TO DO: A single number is needed: how many lines of the data hold the word "size".

Stored entries
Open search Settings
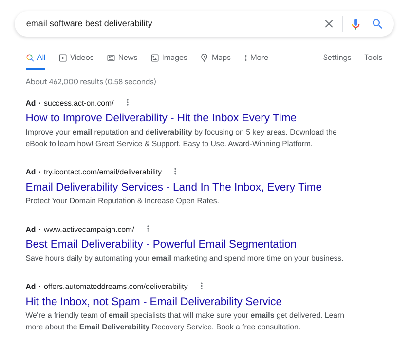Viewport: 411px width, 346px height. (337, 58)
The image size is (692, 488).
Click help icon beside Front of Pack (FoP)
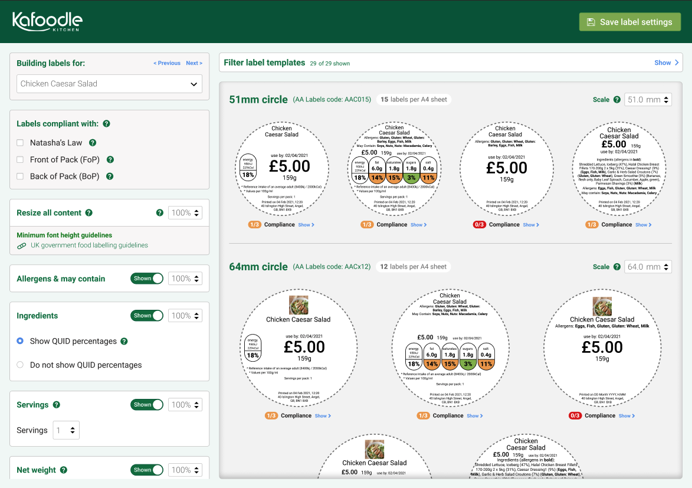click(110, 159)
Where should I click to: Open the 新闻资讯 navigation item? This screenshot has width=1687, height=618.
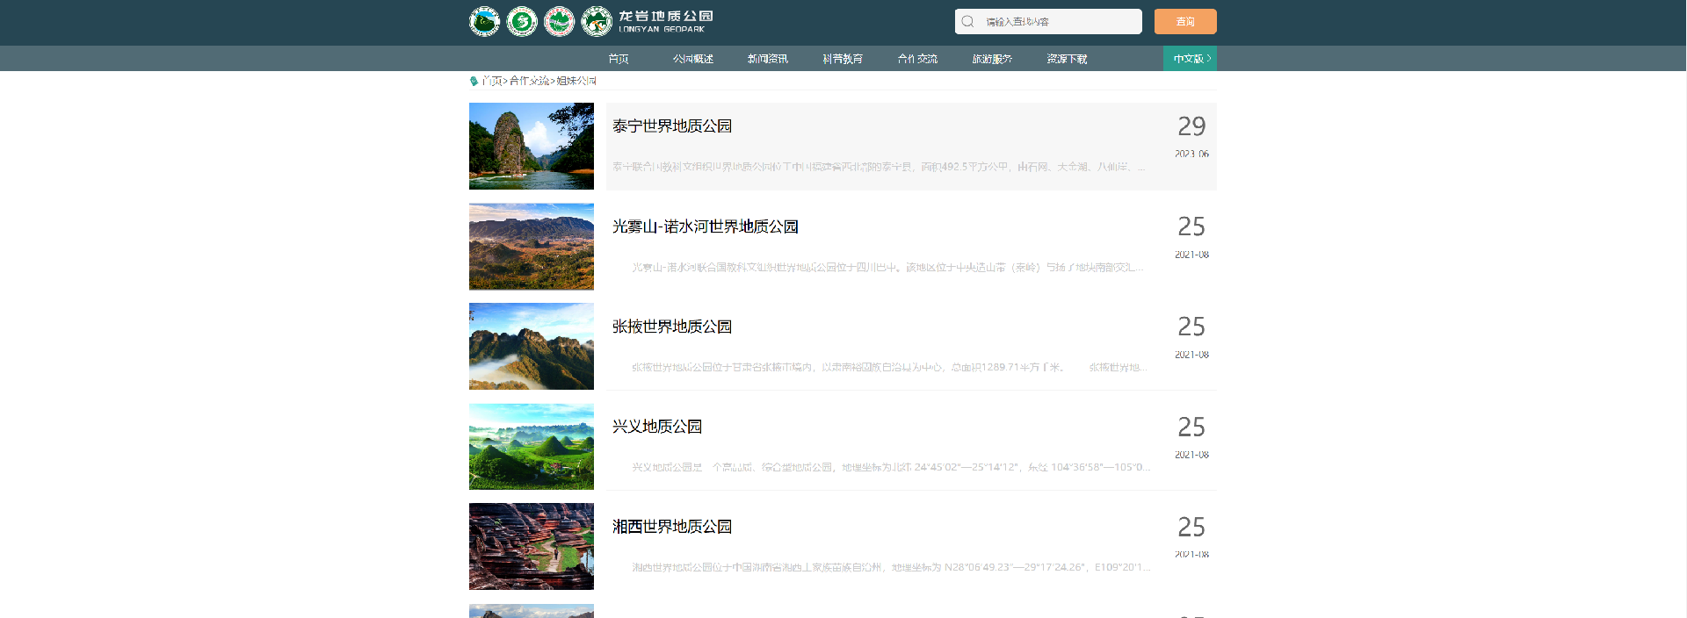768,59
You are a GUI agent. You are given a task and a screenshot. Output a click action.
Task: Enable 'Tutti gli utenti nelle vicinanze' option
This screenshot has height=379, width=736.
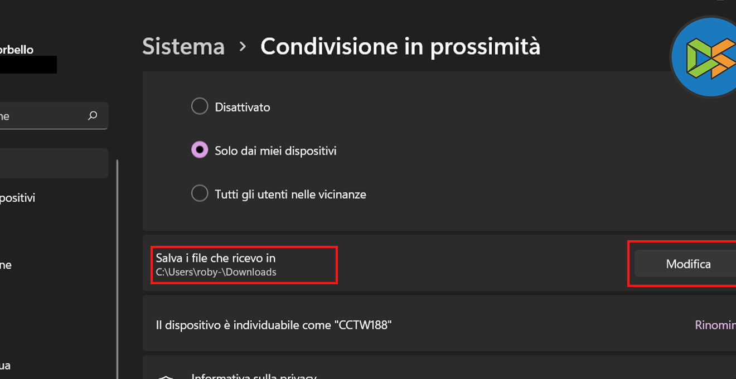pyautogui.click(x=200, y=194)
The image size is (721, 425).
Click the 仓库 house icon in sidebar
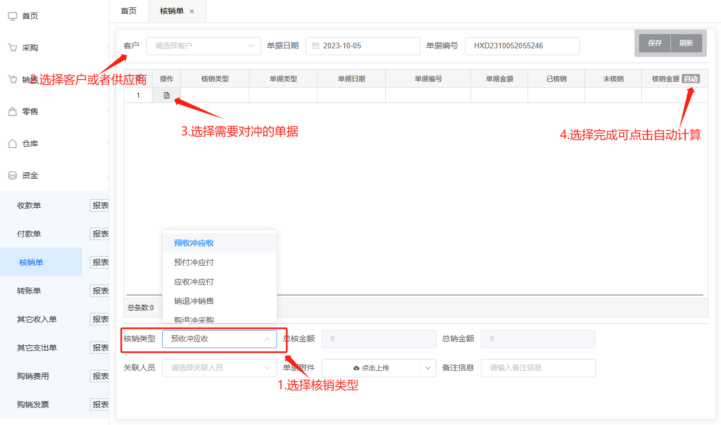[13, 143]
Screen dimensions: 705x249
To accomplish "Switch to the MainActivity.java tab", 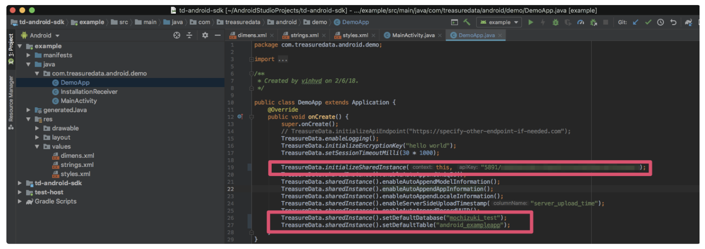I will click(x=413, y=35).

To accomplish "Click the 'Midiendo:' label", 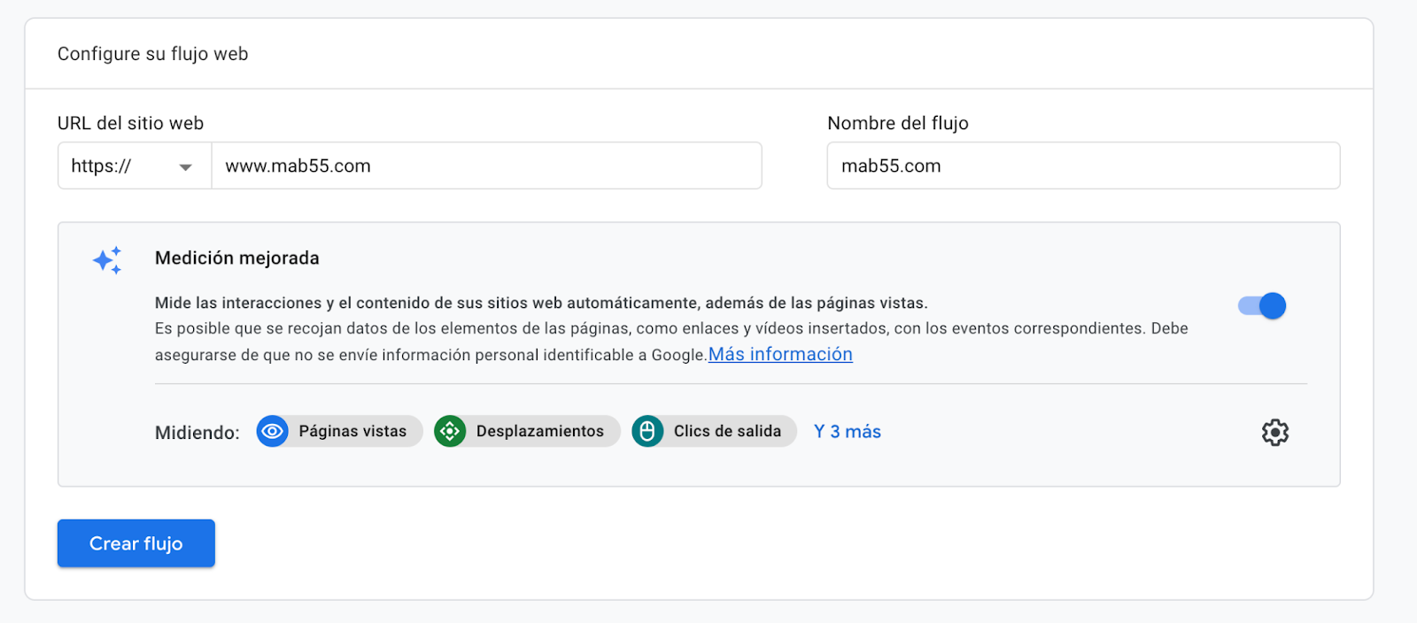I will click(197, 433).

--

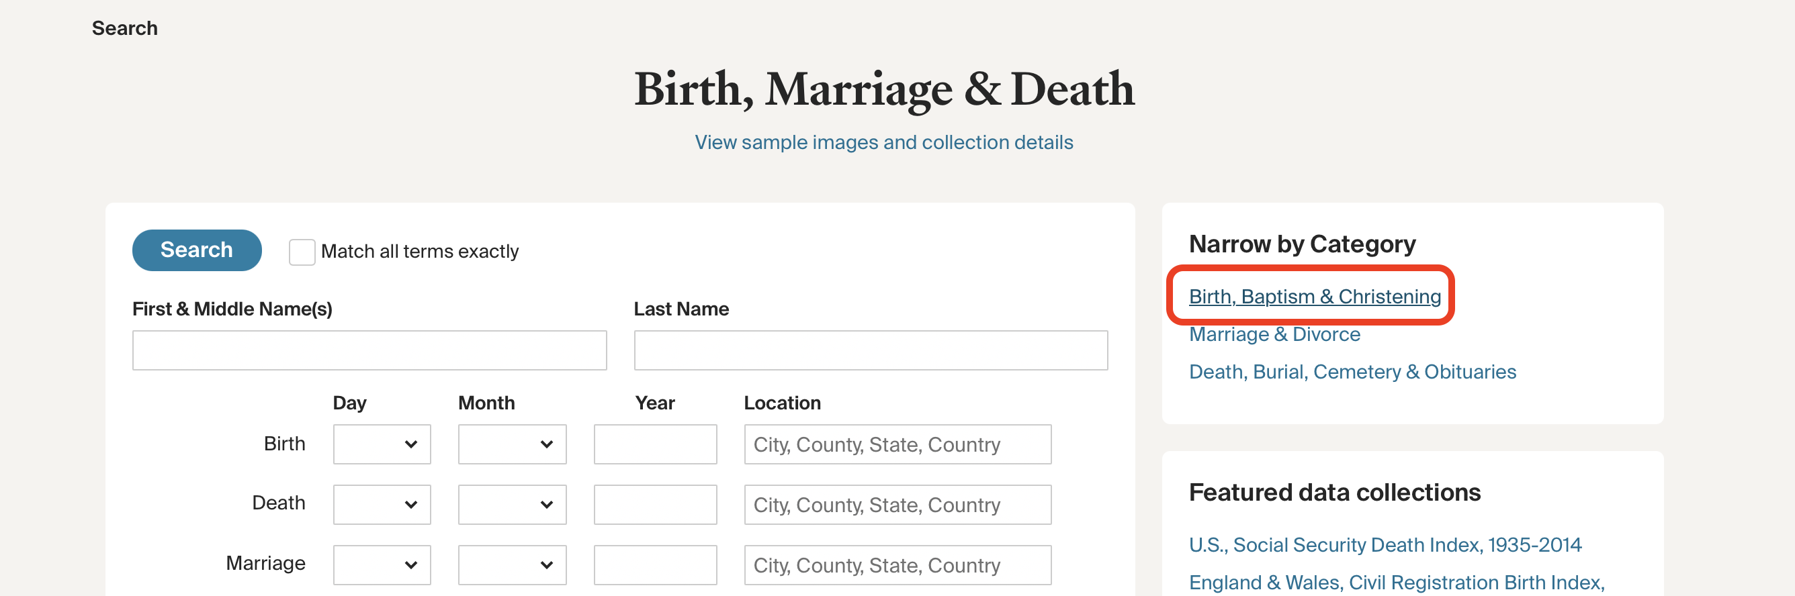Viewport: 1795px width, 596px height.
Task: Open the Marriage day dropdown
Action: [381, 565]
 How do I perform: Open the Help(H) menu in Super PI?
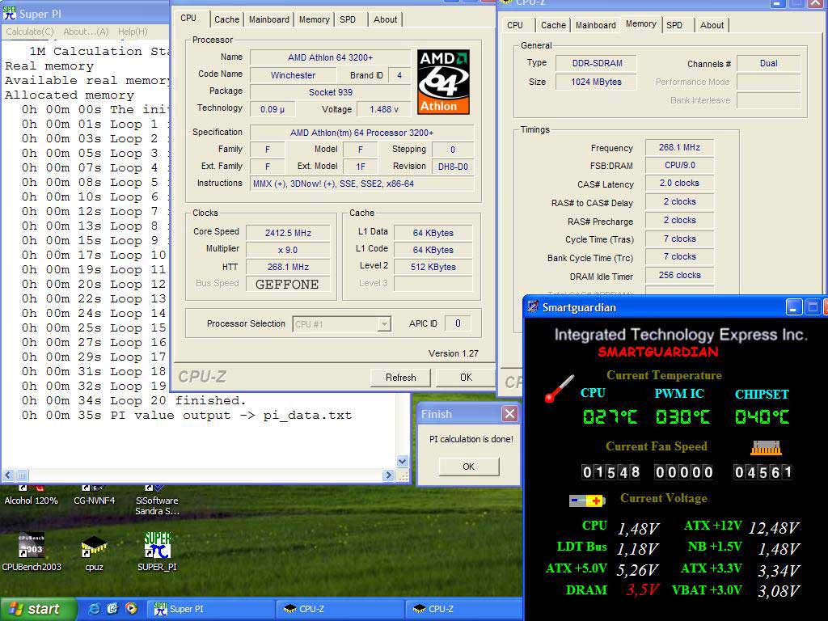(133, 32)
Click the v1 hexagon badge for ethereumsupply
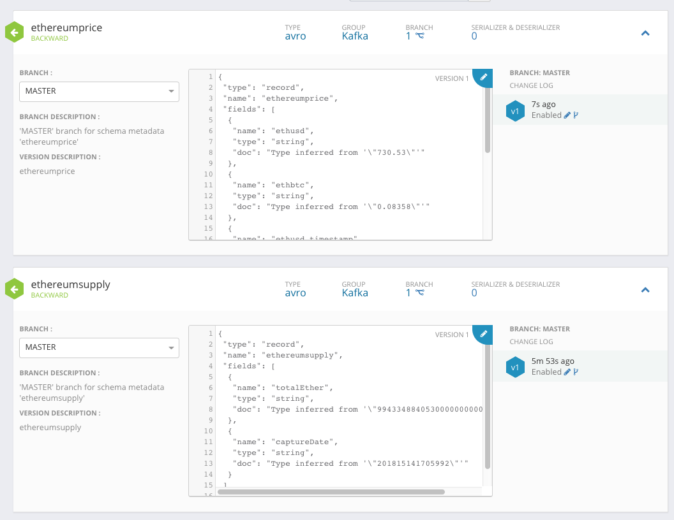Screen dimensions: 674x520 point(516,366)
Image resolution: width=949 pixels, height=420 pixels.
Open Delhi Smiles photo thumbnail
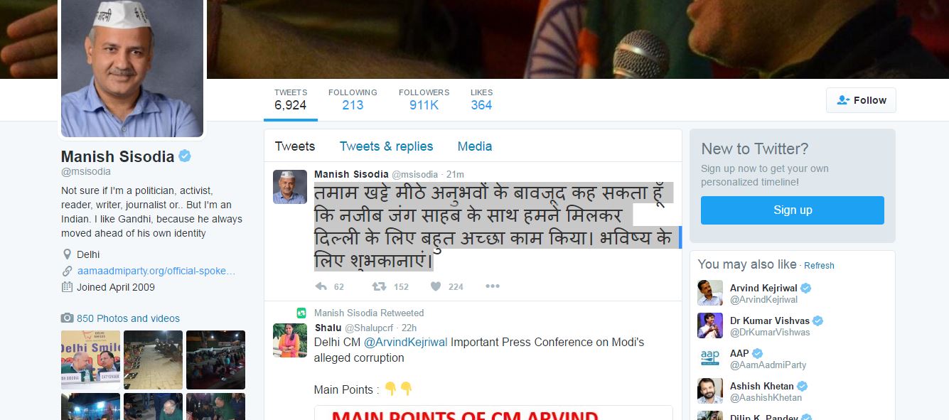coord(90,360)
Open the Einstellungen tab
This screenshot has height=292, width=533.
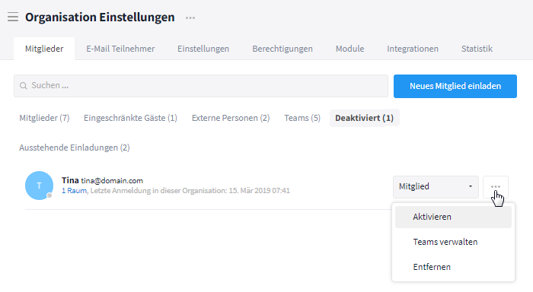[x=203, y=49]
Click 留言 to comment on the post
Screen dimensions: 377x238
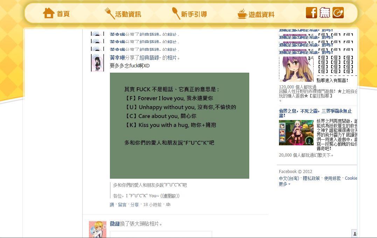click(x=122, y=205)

...

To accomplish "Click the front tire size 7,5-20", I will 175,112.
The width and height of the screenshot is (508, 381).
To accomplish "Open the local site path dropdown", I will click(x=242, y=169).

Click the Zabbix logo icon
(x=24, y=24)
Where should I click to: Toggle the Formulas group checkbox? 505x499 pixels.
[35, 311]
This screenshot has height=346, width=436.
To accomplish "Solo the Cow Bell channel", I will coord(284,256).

WRITTEN SOLUTION: 3